E o comentário do José Palmeiro vem enriquecer, com a sua recordação, o que aqui se diz.
A verdade é que «desmanchar» casas é terrível. Sempre foi, creio eu, apesar de inevitável. Vem milhares de recordações e memórias ao de cima, são vidas que acabam mas continuam em nós (isto parece uma pieguice, mas não sei como o dizer...)

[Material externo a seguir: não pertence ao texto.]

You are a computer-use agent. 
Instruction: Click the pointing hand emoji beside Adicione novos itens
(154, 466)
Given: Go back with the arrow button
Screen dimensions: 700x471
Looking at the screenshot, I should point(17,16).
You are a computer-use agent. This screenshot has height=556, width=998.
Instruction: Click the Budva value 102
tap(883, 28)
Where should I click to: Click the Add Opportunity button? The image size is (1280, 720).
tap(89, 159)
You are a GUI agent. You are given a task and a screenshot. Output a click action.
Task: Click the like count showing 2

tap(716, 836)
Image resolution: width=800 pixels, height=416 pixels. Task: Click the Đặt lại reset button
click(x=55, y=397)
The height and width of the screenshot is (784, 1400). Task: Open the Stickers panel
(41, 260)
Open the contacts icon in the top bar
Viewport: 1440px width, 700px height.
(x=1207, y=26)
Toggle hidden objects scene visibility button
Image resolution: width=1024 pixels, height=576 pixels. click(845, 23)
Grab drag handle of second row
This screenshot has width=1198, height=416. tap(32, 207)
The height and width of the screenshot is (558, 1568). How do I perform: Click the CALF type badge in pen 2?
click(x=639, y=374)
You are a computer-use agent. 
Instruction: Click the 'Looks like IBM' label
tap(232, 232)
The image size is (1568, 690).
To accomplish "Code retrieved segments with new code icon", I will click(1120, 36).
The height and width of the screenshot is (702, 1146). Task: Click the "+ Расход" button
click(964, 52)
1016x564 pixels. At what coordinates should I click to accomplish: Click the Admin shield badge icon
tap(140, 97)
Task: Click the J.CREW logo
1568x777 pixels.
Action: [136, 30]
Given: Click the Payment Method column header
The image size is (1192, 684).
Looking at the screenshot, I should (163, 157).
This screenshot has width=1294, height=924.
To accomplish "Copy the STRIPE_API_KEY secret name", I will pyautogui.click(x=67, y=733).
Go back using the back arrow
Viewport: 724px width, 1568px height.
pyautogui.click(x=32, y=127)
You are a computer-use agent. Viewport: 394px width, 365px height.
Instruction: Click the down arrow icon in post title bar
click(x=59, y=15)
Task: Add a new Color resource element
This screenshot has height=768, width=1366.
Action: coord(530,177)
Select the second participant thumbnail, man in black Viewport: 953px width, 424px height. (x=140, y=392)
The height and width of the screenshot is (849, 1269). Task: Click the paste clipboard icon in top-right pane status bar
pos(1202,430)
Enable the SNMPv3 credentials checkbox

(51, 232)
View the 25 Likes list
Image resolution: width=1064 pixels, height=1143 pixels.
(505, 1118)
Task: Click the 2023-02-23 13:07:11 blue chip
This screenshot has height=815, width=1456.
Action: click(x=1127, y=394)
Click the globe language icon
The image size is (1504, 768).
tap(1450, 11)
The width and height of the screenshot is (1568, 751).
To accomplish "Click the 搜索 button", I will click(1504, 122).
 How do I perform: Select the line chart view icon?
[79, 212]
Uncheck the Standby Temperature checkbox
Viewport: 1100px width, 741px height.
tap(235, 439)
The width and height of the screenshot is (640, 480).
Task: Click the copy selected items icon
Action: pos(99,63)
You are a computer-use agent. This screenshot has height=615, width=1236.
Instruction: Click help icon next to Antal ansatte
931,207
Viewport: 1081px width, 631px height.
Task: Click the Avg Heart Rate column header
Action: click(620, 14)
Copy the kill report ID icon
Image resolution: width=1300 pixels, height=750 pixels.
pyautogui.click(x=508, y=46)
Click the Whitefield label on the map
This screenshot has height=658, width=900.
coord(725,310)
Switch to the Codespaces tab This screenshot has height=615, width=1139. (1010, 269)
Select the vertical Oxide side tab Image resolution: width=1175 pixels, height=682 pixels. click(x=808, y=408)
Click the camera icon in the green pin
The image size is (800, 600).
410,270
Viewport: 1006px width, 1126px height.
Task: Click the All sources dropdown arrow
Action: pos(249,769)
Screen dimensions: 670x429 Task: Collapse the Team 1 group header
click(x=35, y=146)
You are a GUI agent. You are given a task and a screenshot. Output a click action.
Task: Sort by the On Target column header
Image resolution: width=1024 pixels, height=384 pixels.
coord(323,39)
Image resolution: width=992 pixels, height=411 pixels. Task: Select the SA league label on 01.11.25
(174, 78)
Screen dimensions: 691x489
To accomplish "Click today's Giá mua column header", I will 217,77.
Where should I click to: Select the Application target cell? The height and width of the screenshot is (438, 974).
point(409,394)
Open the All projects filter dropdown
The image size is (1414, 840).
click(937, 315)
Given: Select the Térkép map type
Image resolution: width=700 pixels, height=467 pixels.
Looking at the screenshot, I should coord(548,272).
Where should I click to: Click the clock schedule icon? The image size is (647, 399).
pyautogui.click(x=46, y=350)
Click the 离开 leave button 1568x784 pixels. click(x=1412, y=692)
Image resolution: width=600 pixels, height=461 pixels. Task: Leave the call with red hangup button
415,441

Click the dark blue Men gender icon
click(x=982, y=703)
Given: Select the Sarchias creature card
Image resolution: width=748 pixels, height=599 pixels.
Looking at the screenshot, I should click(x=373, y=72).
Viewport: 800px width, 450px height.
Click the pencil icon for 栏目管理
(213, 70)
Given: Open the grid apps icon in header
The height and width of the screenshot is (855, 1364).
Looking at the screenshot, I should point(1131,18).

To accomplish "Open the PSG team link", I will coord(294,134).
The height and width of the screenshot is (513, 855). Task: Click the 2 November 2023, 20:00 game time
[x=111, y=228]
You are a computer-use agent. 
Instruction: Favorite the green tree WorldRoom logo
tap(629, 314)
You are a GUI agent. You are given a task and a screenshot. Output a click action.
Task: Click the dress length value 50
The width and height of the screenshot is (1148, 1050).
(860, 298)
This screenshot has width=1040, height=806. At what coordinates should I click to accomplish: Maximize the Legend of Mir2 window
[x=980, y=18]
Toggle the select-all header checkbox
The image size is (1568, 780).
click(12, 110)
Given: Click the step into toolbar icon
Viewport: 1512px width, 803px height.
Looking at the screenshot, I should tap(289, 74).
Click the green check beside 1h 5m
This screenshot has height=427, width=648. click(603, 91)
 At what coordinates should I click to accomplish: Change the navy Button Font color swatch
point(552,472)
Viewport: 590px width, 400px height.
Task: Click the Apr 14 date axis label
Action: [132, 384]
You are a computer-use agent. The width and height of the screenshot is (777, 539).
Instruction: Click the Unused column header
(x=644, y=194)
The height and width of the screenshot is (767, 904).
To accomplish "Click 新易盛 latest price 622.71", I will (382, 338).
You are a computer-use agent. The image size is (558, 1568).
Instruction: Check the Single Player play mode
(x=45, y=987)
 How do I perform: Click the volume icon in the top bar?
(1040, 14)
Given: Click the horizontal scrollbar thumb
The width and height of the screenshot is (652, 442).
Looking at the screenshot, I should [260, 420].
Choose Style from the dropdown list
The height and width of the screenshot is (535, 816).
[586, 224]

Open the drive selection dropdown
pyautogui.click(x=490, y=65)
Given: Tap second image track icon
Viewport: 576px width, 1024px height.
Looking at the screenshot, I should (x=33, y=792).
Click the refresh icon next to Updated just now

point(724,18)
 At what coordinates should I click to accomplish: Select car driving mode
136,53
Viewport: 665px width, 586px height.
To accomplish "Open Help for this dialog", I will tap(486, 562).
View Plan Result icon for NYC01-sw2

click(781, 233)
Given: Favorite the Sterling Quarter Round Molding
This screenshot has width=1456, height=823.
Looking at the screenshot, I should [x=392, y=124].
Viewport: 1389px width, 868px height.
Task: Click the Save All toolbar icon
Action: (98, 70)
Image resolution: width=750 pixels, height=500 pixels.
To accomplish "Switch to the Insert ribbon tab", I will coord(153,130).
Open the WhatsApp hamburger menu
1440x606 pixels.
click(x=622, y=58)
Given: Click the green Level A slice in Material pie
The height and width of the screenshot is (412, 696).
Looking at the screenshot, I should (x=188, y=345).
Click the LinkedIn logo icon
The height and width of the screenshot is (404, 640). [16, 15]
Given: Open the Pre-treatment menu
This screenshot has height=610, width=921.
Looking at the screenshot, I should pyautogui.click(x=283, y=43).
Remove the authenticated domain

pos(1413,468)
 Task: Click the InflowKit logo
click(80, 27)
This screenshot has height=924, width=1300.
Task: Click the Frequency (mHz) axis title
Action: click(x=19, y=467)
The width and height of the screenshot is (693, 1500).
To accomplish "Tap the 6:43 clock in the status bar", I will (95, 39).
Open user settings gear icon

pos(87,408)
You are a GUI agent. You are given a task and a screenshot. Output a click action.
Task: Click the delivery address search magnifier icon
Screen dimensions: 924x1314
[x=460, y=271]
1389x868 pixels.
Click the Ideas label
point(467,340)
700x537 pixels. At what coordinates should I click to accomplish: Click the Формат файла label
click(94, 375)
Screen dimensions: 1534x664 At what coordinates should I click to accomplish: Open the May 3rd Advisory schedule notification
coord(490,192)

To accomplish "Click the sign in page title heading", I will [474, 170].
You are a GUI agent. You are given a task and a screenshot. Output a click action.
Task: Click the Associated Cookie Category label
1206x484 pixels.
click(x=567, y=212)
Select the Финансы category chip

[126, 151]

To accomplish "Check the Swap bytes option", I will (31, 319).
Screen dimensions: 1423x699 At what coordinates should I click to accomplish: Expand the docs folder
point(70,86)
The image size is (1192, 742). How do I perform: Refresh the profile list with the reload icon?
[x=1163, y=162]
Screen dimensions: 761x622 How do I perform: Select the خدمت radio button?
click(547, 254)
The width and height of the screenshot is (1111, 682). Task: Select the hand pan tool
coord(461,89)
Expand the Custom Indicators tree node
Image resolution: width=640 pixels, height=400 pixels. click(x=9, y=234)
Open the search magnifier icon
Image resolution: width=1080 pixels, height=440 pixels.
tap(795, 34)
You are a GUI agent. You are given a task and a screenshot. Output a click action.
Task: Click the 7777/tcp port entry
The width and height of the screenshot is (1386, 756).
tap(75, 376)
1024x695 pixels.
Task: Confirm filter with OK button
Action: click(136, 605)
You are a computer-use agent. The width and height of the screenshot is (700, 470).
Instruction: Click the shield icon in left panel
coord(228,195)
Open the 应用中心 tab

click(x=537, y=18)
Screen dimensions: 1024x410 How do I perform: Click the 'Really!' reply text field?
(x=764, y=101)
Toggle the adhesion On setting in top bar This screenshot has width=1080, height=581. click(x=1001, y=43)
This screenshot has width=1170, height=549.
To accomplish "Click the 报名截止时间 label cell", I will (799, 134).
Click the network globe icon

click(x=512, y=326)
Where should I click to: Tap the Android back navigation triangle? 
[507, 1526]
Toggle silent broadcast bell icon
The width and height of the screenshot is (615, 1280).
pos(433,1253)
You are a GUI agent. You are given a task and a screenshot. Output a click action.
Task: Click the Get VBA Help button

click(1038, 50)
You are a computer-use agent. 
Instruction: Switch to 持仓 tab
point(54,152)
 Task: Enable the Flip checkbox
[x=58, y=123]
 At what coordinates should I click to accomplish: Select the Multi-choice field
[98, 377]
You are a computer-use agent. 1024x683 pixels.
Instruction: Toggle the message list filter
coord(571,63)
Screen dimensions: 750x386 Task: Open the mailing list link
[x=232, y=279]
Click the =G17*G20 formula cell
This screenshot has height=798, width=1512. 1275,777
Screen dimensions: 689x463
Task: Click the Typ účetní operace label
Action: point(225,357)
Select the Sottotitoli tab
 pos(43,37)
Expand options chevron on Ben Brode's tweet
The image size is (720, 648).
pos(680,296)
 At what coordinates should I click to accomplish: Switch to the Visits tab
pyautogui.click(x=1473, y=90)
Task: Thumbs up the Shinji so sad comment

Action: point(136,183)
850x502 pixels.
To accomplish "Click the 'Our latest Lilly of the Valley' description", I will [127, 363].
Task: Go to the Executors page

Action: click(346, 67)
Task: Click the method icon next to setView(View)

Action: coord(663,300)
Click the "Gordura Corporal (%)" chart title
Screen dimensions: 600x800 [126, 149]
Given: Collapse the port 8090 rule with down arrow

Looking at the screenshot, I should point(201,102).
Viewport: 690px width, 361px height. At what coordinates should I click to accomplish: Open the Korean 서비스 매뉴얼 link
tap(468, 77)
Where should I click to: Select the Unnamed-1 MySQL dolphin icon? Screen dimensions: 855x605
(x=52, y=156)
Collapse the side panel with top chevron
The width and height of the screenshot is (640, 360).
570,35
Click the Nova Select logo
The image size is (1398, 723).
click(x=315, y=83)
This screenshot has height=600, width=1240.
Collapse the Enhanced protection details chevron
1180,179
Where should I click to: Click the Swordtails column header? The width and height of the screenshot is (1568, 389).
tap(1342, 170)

Quanto aos livros em si, há quem os AME realmente como tu dizes, quem apenas os utilize, e quem não ligue nenhuma. Conhecemos de tudo. Mesmo hoje há quem tenha muito cuidado, esse amor que tu dizes. Contudo o tempo para cuidar deles com esse desvelo, se não é um profissional como parece ter sido o caso do Palmeiro é que é difícil de conseguir.

Anónimo disse...

Não, Palmeiro, não estava a desmerecer os imigrantes, mas a constatar que, cada vez mais, os trabalhos mais desqualificados são feitos por imigrantes - até muitas vezes com uma boa formação no seu país. Contudo, o que estava a querer dizer é que se a pessoa que ordenou a mudança não deu orientações claras, e se tinham ordens para se despachar depressa só poderiam ter tirado os livros apressadamente e sem ser por ordem. No caso de serem imigrantes, e não saberem português, mais ajudava a isso. Podiam ter tido cuidado com eles como objecto, mas dificilmente com a sua ordem...

Anónimo disse...

Olha que a tua prima deve informar-se bem da qualidade do especialista que consultar. Por um lado a gente pensa que alguns livros por serem antigos têm mais valor do que aquele que depois nos dizem que têm (já passei por essa desilusão) mas por outro lado, às vezes há edições - nem precisam ser as primeiras - que têm mais valor do que se julga. Há casos onde uma segunda edição tem mais valor do que uma primeira. Este é um campo delicado, e era bom ela informar-se bem.

Anónimo disse...

Como sempre,tu tens imensa cautela e gosto para as ilustrações que escolhes (se bem te lembras eu costumo chamar sempre a brasa a esta sardinha, por gosto e formação...)
Apreciei especialmente neste post, a ilustração de cima, que parece mesmo 'verdadeira', no sentido de quase nos levar a acreditar que foi uma foto que tiraste tu mesma... E depois o retoque, da imagem final, essa sim, obviamente obtida pelo teu scaner! Parabéns. Um post em harmonia total, o texto e a imagem!

josé palmeiro disse...

Certo King, agora compreendi a tua ideia.

Anónimo disse...

O que tem piada aqui no Pópulo é que até parece um forum... (e eu não engraço lá muito com os foruns...) a gente dá uma resposta e tem resposta à resposta.
:))
Também tinha a impressão de que não me tinha explicado bem, Zé Palmeiro. Fizeste bem na tua nota em chamar a atenção.

saltapocinhas disse...

esse livro devia ser meu :)

ora aqui está um trabalho que eu adoraria fazer: andar a cuscar livros antigos!

cereja disse...

Tchi... tanta gente a dar a sua opinião!... Nem consigo responder a todos, de modo que fico pela Saltapocinhas que achou que o livro devia ser seu: pois, mas afinal está aqui na minha família :D e tens razão que o trabalho foi fascinante mas impedido de ser melhor devido à pressa. Reconheço, contudo, que fiquei com muita pena de não poder demorar-me mais a ver tudo aquilo. Se a minha casa tivesse mais uma divisão ainda me candidatava a muita daquelas coisas!